The World Wide Web

Whereas the Internet provides an underlying infrastructure for reliable communication between remote computers, the World Wide Web provides a user interface to a collection of network-oriented functions. These functions include fetching files from remote computers (the Web's more frequently used function), providing input parameters to a remote process such as a database, and invoking common network applications such as e-mail, news, ftp, and remote login.

An extremely important function of the World Wide Web is its role in delivering and providing a context for Java programs that can run on the client machine, on the server machine, or on both. In this respect, the Web is becoming a general context for network-oriented programs. Learning to program in this environment is a major goal for this course.

The discussion that follows begins with a brief history of the World Wide Web. After that, several key technologies used by the Web are described. That discussion extend the description of Internet technology begun in the preceding chapter.

History

The original concept for the World Wide Web began with Tim Berners-Lee. It was described by him in a paper entitled Information Management: A Proposal, and is still available through the World Wide Web Consortium (W3C) at http://www.w3.org/History/1989/proposal.html. It describes a hypertext system that was intended to be used by high energy physicists associated with CERN.

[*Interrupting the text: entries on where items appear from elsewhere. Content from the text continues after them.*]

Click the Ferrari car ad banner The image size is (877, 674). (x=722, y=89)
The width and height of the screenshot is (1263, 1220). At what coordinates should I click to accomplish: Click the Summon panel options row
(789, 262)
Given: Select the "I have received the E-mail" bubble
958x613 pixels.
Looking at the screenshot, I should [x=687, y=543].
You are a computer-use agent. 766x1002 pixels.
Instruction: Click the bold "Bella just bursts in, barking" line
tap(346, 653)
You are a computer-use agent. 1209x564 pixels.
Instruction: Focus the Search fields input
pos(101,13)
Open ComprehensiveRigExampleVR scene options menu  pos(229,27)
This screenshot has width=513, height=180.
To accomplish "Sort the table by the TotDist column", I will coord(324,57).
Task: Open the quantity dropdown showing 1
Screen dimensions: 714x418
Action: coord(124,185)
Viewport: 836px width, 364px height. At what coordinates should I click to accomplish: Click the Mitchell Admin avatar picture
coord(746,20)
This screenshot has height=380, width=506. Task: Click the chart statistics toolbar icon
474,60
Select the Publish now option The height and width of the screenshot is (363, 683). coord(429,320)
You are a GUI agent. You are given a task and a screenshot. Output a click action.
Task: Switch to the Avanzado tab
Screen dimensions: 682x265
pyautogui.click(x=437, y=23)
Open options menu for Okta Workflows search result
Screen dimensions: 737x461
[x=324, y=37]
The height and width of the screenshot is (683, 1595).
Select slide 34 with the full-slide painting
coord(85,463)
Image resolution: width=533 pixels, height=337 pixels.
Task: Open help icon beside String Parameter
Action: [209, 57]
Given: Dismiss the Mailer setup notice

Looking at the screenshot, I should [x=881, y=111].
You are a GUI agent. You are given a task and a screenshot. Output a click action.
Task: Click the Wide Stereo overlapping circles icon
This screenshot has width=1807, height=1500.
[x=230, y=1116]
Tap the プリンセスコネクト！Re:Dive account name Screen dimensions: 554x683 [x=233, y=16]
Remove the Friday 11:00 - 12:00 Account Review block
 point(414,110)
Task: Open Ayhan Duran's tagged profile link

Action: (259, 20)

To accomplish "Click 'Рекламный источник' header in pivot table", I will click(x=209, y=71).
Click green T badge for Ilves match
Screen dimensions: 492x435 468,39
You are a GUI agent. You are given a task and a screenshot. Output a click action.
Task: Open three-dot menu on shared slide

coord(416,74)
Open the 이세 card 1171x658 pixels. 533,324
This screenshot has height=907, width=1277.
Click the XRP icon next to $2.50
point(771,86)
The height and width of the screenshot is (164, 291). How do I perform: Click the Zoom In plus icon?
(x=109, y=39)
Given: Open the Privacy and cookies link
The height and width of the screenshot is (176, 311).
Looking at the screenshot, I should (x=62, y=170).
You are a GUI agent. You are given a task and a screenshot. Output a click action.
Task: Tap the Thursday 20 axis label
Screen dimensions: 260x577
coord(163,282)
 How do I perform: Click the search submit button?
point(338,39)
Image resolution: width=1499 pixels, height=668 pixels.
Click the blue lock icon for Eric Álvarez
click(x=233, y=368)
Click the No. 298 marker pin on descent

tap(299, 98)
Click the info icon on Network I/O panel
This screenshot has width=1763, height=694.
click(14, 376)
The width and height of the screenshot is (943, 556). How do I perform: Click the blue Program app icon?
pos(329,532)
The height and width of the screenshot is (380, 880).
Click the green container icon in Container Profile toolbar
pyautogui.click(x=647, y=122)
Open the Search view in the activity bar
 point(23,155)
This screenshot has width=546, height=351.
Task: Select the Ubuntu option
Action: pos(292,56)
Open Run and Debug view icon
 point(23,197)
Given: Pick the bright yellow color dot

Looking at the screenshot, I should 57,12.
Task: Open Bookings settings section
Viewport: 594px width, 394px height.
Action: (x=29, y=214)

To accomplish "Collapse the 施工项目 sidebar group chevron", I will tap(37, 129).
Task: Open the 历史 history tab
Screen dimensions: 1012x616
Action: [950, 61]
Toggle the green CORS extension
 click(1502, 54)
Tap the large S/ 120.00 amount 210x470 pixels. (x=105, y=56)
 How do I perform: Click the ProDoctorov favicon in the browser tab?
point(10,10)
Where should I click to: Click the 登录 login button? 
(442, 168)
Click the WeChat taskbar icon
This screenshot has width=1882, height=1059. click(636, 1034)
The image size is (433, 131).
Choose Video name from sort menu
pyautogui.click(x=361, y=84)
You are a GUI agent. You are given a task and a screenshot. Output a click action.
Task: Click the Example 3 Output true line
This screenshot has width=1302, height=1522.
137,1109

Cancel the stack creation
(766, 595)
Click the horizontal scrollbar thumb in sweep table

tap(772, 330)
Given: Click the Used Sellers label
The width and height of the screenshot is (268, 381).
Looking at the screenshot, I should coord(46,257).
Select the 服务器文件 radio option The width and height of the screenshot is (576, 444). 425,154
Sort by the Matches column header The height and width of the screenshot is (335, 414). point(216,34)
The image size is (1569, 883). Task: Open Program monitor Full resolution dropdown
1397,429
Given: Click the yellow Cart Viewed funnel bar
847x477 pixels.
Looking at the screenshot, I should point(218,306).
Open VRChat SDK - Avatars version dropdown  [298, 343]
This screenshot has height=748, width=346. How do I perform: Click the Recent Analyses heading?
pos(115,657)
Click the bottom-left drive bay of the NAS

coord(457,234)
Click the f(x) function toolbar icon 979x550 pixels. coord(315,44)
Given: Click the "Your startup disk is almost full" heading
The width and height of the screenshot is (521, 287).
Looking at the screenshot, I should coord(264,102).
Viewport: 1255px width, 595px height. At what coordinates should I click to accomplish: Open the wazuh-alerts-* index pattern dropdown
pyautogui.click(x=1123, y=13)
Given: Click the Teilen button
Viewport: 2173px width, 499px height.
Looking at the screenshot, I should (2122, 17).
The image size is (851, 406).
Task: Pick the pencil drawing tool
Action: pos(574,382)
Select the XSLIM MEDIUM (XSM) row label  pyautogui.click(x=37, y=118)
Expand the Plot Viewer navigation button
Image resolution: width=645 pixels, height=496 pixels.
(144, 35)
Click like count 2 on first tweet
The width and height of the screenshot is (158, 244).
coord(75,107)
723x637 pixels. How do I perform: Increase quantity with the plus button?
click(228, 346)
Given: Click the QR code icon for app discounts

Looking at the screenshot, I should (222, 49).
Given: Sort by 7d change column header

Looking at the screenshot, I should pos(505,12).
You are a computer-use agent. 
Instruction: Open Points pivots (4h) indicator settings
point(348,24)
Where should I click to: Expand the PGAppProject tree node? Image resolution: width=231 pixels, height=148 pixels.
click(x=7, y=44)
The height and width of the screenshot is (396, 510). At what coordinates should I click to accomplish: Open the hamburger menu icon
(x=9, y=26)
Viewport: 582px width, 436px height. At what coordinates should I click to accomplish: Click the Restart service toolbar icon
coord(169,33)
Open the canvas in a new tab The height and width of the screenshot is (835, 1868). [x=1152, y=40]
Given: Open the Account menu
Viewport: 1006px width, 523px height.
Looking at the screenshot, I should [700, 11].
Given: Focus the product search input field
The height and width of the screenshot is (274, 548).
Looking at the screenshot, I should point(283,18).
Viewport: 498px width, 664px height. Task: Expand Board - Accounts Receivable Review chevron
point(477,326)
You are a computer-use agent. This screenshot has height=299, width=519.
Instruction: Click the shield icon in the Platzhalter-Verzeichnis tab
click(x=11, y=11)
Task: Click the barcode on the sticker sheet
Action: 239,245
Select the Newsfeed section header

Berners-Lee's paper was redistributed during 1990 and work began on a proof of concept system. A first prototype server, written for a NeXT machine, was demoed during the fall and work began on a line-mode browser by Nicola Pellow. Also during that fall the name, World Wide Web, was coined by Berners-Lee.

1991 was a year of demonstration and promotion of the idea. These efforts met with success in the scientific community but less so in the hypertext community. A paper describing the Web was submitted by Tim Berners-Lee to the Hypertext'91 Conference as was rejected. However, Berners-Lee did present his work on WWW through a "poster" presentation there.

!992 saw public release of the line-mode editor and distribution of the server software. Interest in the scientific community began to build with a growing number of live demonstrations through various scientific conferences and organizations

1993 was the year the Web really took off. A large part of the growing public awareness of the Web can be traced to the release of an alpha version of the graphical browser, Mosaic, written by Marc Andreessen. This work was done in conjunction with the supercomputer center at the University of Illinois, Champagne-Urbana and sponsored by DARPA. During that year, Web traffic increased by a factor of 10, although it still accounted for only 1% of the traffic on the NSF backbone network.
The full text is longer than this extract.